Start of SUPPLIED INFORMATION
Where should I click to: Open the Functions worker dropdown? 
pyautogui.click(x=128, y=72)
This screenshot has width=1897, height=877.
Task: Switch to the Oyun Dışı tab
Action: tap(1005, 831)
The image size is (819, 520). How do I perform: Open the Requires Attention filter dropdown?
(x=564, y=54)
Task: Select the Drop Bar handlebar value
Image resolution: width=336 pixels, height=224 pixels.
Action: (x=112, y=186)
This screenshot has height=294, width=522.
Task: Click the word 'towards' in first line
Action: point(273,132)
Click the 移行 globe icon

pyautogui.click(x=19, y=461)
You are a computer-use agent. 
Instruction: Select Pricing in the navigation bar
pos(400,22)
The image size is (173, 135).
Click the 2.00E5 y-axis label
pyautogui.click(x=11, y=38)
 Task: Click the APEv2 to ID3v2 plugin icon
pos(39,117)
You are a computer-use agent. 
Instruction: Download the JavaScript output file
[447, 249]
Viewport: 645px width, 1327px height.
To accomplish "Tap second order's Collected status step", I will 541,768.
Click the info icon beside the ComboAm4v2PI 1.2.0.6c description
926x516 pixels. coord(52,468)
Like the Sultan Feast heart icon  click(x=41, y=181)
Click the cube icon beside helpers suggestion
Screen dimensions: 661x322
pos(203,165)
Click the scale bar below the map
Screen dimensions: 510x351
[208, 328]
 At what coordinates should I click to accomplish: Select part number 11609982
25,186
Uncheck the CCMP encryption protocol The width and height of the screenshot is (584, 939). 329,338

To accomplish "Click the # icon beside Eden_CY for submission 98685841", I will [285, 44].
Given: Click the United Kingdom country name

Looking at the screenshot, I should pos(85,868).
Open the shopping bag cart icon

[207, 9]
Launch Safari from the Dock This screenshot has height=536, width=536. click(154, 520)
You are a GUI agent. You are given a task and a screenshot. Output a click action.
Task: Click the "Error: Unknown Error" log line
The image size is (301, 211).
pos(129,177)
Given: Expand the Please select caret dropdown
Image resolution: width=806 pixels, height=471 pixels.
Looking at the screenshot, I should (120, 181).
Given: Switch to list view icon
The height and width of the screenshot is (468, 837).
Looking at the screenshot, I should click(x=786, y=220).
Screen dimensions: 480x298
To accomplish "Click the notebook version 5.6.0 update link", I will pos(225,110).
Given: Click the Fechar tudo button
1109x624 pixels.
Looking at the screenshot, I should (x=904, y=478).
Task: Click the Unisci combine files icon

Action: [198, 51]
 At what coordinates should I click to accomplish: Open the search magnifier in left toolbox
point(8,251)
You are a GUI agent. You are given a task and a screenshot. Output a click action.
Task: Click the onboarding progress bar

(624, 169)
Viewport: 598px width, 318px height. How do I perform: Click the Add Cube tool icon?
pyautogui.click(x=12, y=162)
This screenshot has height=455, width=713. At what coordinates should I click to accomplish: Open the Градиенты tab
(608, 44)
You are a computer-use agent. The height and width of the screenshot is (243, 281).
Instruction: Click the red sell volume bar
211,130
End of SUPPLIED INFORMATION
WORK TO BE COMPLETED: Above are the entries; copy out every line among them that contains the word "will".

WRITTEN SOLUTION:
To accomplish "Tap second order's Collected status step", I will 541,768.
To accomplish "Click the # icon beside Eden_CY for submission 98685841", I will [285, 44].
To accomplish "Click the notebook version 5.6.0 update link", I will pos(225,110).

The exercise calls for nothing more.